Member of the Bangladesh Parliament for Habiganj-2
- In office 30 January 2024 – 6 August 2024
- Preceded by: Md. Abdul Majid Khan
- Succeeded by: Abu Mansur Sakhawat Hasan

Personal details
- Born: 15 March 1985 (age 41) Habiganj, Bangladesh
- Party: Bangladesh Awami League
- Parent: Sharif Uddin Ahmed (father);
- Occupation: Lawyer, politician

= Moyez Uddin Sharif Ruel =

Bangladeshi lawyer and politician

Moyez Uddin Sharif Ruel is a Bangladeshi lawyer and politician.

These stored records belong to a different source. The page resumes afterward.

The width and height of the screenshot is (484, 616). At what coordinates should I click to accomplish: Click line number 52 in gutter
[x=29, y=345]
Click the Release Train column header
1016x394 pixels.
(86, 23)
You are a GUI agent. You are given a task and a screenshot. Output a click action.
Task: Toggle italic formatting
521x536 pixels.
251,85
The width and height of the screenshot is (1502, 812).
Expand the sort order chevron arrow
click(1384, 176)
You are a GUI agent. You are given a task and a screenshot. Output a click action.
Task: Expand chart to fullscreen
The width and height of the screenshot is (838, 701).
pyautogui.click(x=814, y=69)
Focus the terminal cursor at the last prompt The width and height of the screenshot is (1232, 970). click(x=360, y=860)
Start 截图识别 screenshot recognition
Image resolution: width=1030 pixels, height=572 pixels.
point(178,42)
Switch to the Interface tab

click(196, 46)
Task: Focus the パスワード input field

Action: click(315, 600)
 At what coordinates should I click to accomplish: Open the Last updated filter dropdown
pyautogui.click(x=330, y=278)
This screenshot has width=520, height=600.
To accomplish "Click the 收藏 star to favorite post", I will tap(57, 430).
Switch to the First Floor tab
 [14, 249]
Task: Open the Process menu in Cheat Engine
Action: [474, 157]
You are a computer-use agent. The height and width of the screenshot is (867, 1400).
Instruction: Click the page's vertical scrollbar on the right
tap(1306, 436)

He is a former Jatiya Sangsad member representing the Habiganj-2 constituency.

== Early life ==
Moyez Uddin Sharif Ruel was born 15 March 1985 in Jatrapasha village of Baniachang upazila of Habiganj. His father Sharif Uddin Ahmed was a two-time Member of Parliament of Habiganj-2 Constituency and former president and General Secretary of Habiganj District Awami League.

== Political life ==
Ruel Habiganj District Awami League Legal Affairs Secretary. He was the legal affairs secretary of the Central Chhatra League and a member of the legal affairs sub-committee of the Awami League.

Ruel was nominated as a member of parliament as a candidate of Bangladesh Awami League from Habiganj-2 constituency in 2024 twelfth national parliament election.